• **DIRECTIONS**
In the records below, find the line containing "В память о Тиркише Тырмыеве. Эксклюзивные фотографии (26, 1645)" and the line containing "[login] (1077, 49)"; please repeat exactly the lines from one to the other, both included, and nothing more.
(DATA IN THIS EXERCISE begins)
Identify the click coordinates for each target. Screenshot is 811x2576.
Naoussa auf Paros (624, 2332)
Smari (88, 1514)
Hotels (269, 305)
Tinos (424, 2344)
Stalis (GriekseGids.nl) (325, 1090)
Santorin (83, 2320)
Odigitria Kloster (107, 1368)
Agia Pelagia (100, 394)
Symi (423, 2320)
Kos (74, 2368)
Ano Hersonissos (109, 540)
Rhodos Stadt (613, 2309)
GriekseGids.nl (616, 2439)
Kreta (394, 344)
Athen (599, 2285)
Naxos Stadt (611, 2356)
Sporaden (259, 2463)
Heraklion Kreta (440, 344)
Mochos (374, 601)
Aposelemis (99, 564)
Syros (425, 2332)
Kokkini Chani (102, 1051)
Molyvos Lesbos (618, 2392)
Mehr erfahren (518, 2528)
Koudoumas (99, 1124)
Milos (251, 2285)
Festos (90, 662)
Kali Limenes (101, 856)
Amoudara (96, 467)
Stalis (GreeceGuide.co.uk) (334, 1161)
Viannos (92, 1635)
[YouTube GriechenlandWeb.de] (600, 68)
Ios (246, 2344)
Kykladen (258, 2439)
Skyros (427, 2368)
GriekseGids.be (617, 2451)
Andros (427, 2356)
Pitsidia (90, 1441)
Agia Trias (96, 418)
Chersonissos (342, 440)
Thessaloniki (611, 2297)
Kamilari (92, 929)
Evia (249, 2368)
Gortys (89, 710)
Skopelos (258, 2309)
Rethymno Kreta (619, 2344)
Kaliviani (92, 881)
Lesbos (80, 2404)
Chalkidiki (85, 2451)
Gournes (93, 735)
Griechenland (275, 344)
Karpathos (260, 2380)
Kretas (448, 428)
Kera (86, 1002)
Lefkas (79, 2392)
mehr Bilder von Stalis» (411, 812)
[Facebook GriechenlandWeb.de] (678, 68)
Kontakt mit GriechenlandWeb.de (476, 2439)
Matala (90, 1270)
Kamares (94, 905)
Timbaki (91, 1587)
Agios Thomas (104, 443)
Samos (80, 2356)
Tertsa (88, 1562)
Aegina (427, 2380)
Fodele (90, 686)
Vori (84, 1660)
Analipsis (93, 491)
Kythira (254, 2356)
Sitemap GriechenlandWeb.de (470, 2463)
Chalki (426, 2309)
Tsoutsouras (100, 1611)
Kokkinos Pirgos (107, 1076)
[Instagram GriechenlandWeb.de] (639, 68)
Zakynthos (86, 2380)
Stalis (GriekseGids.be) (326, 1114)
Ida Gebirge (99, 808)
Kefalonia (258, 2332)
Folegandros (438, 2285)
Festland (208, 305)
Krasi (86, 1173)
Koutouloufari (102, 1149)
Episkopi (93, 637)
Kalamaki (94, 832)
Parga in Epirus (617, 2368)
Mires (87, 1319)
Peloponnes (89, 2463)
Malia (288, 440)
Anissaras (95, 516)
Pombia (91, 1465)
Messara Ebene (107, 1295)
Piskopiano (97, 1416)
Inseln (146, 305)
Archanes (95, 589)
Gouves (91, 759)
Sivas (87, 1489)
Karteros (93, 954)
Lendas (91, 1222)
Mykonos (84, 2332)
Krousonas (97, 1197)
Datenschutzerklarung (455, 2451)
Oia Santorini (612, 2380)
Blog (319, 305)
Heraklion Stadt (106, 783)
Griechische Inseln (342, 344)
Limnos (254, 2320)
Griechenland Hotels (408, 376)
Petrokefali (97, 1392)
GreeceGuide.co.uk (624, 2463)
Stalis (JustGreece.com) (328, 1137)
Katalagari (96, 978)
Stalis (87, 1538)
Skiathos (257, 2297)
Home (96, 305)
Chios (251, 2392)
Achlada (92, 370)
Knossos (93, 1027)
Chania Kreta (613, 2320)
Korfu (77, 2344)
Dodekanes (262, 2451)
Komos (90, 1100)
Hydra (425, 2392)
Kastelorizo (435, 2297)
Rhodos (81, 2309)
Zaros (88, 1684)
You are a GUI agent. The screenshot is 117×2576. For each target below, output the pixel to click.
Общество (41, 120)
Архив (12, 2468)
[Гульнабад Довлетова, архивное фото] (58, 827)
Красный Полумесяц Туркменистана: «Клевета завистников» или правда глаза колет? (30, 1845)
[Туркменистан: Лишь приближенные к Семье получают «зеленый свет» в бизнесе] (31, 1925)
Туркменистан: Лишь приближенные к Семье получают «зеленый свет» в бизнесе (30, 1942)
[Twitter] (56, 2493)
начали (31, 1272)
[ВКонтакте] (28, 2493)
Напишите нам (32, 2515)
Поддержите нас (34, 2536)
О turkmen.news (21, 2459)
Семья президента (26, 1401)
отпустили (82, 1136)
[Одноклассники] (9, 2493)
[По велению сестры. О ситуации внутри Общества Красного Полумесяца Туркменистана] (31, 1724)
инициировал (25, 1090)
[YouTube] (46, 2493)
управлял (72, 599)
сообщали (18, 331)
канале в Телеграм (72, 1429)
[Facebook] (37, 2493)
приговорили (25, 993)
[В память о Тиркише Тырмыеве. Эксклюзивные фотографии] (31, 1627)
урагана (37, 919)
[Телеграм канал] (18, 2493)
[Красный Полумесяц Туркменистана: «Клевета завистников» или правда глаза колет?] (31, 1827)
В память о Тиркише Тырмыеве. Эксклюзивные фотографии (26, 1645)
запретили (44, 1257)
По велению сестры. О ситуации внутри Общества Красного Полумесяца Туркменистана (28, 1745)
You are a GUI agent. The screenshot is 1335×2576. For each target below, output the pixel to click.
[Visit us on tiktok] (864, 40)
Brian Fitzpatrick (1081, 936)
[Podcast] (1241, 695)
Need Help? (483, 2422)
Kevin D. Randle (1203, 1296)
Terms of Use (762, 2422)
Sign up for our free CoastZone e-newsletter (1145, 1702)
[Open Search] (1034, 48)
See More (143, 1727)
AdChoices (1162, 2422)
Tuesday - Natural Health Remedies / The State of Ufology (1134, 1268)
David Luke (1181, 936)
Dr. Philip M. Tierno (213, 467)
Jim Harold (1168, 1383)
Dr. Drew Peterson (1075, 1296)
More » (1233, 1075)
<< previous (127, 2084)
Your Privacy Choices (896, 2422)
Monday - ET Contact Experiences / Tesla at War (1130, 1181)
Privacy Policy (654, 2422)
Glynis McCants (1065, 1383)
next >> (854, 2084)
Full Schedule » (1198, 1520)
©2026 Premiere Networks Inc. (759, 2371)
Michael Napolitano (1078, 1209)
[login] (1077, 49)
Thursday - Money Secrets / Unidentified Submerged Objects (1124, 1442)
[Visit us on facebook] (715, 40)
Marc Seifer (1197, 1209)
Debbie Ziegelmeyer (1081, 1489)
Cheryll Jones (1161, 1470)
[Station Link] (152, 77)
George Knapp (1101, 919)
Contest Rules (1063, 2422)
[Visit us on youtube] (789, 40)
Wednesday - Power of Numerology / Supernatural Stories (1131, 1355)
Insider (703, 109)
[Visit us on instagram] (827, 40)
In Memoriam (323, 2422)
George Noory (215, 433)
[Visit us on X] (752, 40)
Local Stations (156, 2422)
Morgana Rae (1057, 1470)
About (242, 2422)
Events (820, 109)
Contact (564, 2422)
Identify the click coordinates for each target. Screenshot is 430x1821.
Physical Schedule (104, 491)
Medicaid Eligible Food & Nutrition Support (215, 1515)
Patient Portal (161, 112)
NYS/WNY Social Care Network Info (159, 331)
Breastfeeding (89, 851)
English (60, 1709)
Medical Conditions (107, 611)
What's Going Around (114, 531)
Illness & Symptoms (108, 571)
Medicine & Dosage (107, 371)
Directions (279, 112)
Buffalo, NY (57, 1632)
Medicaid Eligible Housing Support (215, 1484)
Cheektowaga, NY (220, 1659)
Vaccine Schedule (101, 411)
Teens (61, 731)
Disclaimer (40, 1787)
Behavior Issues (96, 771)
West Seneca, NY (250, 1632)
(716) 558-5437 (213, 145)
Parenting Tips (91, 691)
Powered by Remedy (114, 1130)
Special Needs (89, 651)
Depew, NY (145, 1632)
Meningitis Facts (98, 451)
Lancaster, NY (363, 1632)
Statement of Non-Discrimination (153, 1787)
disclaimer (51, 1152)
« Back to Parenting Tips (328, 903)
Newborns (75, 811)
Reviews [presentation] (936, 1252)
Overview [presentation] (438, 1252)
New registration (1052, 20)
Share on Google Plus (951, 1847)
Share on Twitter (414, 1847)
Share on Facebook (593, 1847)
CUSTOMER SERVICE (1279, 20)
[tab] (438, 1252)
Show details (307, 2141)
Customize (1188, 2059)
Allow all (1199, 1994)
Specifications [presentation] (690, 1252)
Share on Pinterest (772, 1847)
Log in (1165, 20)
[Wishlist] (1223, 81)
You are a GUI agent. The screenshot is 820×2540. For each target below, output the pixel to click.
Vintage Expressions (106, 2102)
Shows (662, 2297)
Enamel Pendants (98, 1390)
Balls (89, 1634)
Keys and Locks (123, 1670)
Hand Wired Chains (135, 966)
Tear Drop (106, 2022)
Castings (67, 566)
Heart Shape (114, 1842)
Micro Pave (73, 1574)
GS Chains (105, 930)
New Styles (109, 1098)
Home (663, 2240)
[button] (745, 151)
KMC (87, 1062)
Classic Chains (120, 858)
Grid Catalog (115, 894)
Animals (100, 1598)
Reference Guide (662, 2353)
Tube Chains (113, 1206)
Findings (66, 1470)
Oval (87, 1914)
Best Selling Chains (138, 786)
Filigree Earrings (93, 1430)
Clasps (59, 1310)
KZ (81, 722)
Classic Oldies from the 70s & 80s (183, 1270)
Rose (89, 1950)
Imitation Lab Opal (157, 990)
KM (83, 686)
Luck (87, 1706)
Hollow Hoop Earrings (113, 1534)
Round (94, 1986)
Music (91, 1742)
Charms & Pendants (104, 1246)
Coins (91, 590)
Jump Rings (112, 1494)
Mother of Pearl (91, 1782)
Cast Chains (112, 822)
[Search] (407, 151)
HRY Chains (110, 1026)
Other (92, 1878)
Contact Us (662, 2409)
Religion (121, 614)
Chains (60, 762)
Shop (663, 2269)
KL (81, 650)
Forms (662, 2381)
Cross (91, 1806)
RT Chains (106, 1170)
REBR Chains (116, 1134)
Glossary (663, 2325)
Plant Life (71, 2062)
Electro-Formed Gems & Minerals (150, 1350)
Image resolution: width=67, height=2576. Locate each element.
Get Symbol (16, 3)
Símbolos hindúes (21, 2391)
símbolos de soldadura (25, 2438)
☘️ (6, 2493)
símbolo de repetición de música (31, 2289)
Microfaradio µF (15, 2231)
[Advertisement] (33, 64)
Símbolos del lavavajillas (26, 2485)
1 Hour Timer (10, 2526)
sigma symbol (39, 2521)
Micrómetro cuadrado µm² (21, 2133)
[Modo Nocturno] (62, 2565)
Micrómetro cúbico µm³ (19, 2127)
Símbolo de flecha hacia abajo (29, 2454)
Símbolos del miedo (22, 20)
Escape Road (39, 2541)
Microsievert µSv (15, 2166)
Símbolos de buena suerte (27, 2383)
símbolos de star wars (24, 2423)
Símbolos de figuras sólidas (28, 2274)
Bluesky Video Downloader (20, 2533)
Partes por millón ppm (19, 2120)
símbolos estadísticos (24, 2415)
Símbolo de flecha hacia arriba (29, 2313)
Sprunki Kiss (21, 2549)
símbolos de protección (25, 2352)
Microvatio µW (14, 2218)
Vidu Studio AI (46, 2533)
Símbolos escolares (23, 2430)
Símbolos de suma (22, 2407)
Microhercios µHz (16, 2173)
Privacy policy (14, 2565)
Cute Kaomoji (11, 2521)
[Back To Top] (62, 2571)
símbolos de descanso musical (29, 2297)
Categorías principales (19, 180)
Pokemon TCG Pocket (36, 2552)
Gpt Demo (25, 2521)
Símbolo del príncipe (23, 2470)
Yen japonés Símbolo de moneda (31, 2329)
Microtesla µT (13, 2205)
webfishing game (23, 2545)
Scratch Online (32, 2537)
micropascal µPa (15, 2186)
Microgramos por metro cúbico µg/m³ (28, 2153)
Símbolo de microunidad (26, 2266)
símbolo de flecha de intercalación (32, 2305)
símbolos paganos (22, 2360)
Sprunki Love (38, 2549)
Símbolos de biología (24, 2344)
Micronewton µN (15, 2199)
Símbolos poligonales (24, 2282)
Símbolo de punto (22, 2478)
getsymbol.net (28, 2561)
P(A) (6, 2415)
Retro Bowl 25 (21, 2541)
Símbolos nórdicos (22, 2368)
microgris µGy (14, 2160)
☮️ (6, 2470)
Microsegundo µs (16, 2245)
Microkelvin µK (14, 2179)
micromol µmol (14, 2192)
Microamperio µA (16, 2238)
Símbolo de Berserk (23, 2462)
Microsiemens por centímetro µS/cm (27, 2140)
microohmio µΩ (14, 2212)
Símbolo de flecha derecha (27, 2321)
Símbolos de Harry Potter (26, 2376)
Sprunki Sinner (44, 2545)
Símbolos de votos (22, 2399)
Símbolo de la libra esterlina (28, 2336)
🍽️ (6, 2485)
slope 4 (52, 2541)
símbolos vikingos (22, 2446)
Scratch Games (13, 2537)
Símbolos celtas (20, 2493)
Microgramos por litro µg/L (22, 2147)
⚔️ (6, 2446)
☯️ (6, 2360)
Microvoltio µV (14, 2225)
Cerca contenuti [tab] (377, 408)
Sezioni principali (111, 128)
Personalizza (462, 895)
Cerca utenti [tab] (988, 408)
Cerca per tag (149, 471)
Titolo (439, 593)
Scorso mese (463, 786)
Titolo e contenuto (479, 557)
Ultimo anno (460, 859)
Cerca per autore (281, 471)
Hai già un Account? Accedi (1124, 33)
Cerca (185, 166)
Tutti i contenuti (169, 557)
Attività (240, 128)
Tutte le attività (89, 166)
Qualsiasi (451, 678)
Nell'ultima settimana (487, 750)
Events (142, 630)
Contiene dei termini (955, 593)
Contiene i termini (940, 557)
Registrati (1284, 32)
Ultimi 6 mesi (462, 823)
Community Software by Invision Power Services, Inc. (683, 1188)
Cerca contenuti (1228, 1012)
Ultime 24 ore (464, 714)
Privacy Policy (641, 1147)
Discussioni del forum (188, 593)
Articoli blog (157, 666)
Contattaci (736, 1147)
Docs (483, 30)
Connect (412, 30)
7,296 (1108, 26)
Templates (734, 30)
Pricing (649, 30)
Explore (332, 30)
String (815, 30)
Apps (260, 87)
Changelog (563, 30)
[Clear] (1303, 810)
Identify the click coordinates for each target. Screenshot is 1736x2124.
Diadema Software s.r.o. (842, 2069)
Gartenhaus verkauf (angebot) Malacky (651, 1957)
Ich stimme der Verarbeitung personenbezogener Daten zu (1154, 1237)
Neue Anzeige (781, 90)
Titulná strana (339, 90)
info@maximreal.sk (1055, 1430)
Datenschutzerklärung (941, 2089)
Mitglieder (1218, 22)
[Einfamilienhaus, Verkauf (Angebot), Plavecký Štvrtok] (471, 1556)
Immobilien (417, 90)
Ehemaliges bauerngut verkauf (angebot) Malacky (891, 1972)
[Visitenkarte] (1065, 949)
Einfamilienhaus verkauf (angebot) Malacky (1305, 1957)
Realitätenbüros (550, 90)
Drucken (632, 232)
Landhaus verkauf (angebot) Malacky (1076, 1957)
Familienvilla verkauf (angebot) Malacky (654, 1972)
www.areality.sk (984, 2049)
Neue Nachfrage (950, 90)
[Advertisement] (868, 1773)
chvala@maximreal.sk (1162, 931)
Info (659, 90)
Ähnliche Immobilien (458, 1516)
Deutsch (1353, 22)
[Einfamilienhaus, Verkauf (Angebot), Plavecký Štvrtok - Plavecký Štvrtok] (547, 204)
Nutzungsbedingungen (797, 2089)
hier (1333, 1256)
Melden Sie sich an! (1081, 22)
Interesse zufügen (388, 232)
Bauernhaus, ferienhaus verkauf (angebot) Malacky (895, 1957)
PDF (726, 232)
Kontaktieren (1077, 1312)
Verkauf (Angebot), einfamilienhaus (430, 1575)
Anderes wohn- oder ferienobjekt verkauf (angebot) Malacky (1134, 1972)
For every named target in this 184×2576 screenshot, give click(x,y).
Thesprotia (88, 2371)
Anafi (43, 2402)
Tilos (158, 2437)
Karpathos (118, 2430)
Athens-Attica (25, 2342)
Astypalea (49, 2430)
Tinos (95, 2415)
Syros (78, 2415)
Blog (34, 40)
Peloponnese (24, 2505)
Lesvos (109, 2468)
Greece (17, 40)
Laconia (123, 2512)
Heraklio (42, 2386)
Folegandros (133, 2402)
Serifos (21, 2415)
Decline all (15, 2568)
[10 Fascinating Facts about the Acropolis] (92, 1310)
(DATA IN THIS EXERCISE ends)
• **REPLY**
В память о Тиркише Тырмыеве. Эксклюзивные фотографии (26, 1645)
запретили (44, 1257)
По велению сестры. О ситуации внутри Общества Красного Полумесяца Туркменистана (28, 1745)
You are a GUI agent. The screenshot is 1335×2576. For each target below, output the pixel to click.
[Visit us on tiktok] (864, 40)
Brian Fitzpatrick (1081, 936)
[Podcast] (1241, 695)
Need Help? (483, 2422)
Kevin D. Randle (1203, 1296)
Terms of Use (762, 2422)
Sign up for our free CoastZone e-newsletter (1145, 1702)
[Open Search] (1034, 48)
See More (143, 1727)
AdChoices (1162, 2422)
Tuesday - Natural Health Remedies / The State of Ufology (1134, 1268)
David Luke (1181, 936)
Dr. Philip M. Tierno (213, 467)
Jim Harold (1168, 1383)
Dr. Drew Peterson (1075, 1296)
More » (1233, 1075)
<< previous (127, 2084)
Your Privacy Choices (896, 2422)
Monday - ET Contact Experiences / Tesla at War (1130, 1181)
Privacy Policy (654, 2422)
Glynis McCants (1065, 1383)
next >> (854, 2084)
Full Schedule » (1198, 1520)
©2026 Premiere Networks Inc. (759, 2371)
Michael Napolitano (1078, 1209)
[login] (1077, 49)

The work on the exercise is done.